Saved entries
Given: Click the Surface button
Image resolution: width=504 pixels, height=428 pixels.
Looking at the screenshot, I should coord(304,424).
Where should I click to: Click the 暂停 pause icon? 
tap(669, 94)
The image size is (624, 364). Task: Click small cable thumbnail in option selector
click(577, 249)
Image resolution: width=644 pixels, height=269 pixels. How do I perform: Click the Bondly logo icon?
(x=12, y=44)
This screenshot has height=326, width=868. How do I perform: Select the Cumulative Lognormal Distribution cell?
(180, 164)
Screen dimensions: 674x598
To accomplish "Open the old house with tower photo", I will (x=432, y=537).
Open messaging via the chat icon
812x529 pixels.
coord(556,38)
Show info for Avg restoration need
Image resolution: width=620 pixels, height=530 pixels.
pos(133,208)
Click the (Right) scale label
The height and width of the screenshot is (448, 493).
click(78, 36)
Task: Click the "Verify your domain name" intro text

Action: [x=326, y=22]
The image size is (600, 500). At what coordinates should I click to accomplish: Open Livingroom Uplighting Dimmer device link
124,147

==

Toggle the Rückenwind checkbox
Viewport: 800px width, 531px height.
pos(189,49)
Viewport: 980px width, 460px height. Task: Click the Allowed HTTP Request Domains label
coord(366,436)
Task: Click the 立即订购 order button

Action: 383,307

...

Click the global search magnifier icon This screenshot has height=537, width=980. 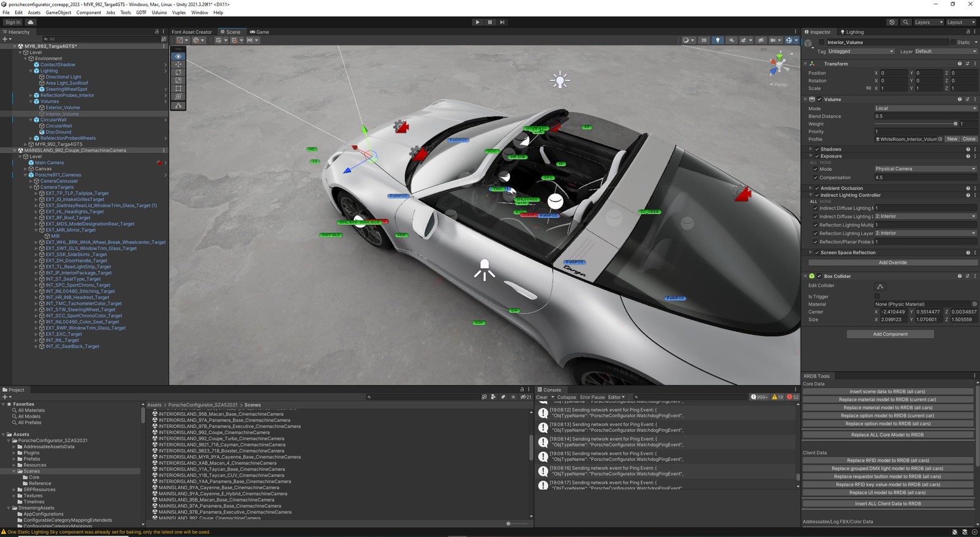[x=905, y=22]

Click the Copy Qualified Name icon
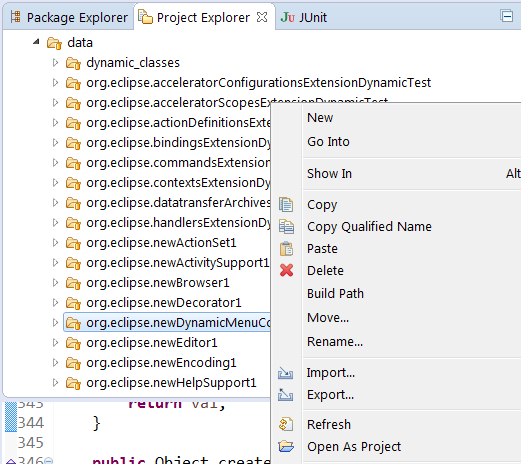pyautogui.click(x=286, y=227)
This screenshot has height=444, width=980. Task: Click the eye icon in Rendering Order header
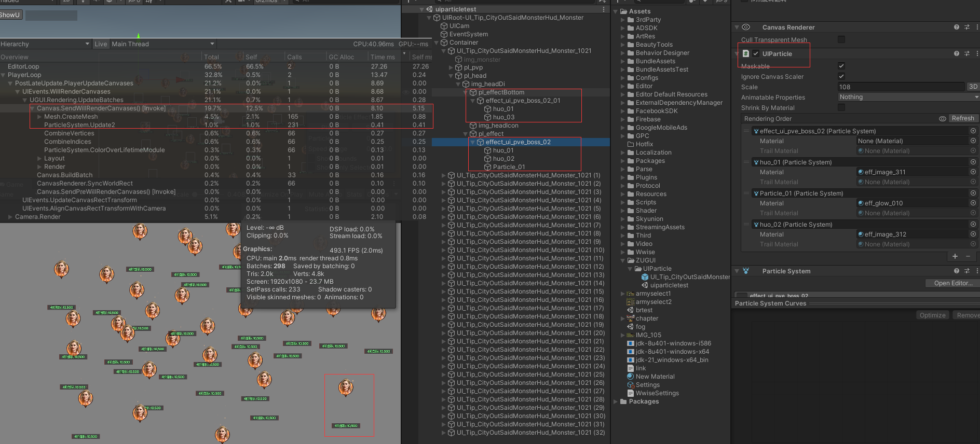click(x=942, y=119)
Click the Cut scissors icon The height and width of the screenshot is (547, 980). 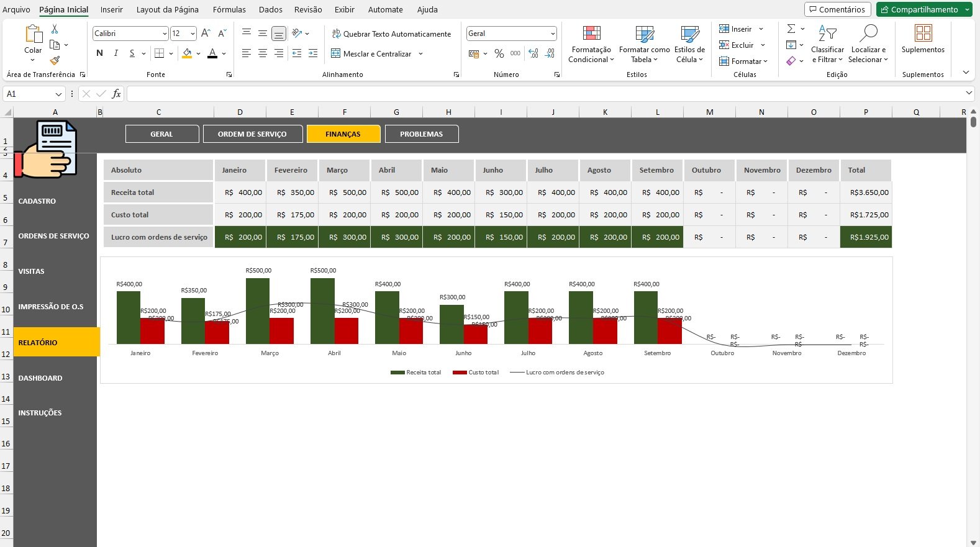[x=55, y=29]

• [Task to complete]:
Could you restate, word for word, the lines above from the one with "Given: Click the Surface button" to the one with "Screen dimensions: 674x598", both included?

• [Result of this exercise]:
Given: Click the Surface button
Image resolution: width=504 pixels, height=428 pixels.
Looking at the screenshot, I should coord(304,424).
Where should I click to: Click the 暂停 pause icon? 
tap(669, 94)
The image size is (624, 364). Task: Click small cable thumbnail in option selector
click(577, 249)
Image resolution: width=644 pixels, height=269 pixels. How do I perform: Click the Bondly logo icon?
(x=12, y=44)
This screenshot has height=326, width=868. How do I perform: Select the Cumulative Lognormal Distribution cell?
(180, 164)
Screen dimensions: 674x598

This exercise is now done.